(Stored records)
++++++
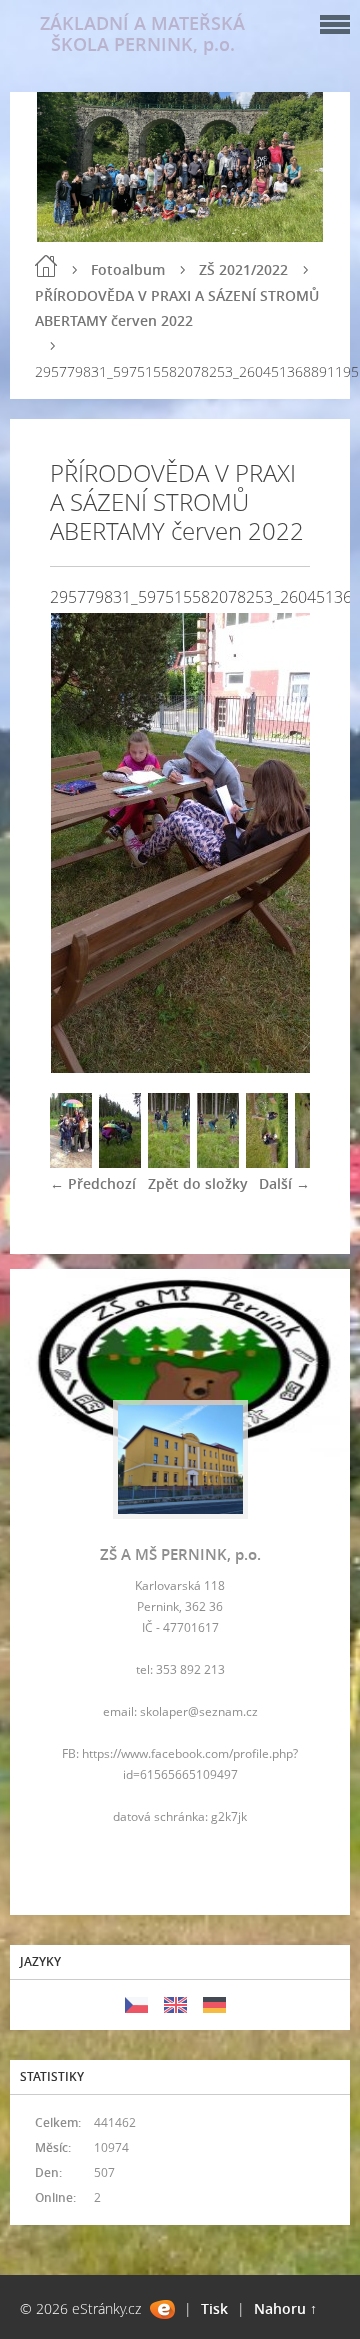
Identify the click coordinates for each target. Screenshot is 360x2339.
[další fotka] (277, 843)
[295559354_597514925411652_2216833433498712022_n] (267, 1162)
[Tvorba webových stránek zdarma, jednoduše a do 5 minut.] (162, 2309)
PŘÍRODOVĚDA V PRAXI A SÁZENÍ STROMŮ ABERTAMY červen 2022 (177, 308)
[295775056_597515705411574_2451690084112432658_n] (169, 1162)
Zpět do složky (198, 1183)
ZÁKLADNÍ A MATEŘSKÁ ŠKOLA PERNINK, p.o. (142, 33)
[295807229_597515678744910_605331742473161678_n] (120, 1162)
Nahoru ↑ (285, 2308)
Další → (284, 1183)
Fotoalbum (128, 269)
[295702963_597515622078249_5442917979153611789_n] (71, 1162)
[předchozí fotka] (82, 843)
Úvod (46, 266)
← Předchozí (93, 1183)
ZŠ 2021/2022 (243, 269)
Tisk (214, 2308)
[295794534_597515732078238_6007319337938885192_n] (218, 1162)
++++++
TASK REQUIREMENTS:
Once the line with "[další fotka] (277, 843)" is found, write out that line and every one after it through the last line of the records, exactly and with nothing else.

ANSWER TO THE PROBLEM:
[další fotka] (277, 843)
[295559354_597514925411652_2216833433498712022_n] (267, 1162)
[Tvorba webových stránek zdarma, jednoduše a do 5 minut.] (162, 2309)
PŘÍRODOVĚDA V PRAXI A SÁZENÍ STROMŮ ABERTAMY červen 2022 (177, 308)
[295775056_597515705411574_2451690084112432658_n] (169, 1162)
Zpět do složky (198, 1183)
ZÁKLADNÍ A MATEŘSKÁ ŠKOLA PERNINK, p.o. (142, 33)
[295807229_597515678744910_605331742473161678_n] (120, 1162)
Nahoru ↑ (285, 2308)
Další → (284, 1183)
Fotoalbum (128, 269)
[295702963_597515622078249_5442917979153611789_n] (71, 1162)
[předchozí fotka] (82, 843)
Úvod (46, 266)
← Předchozí (93, 1183)
ZŠ 2021/2022 (243, 269)
Tisk (214, 2308)
[295794534_597515732078238_6007319337938885192_n] (218, 1162)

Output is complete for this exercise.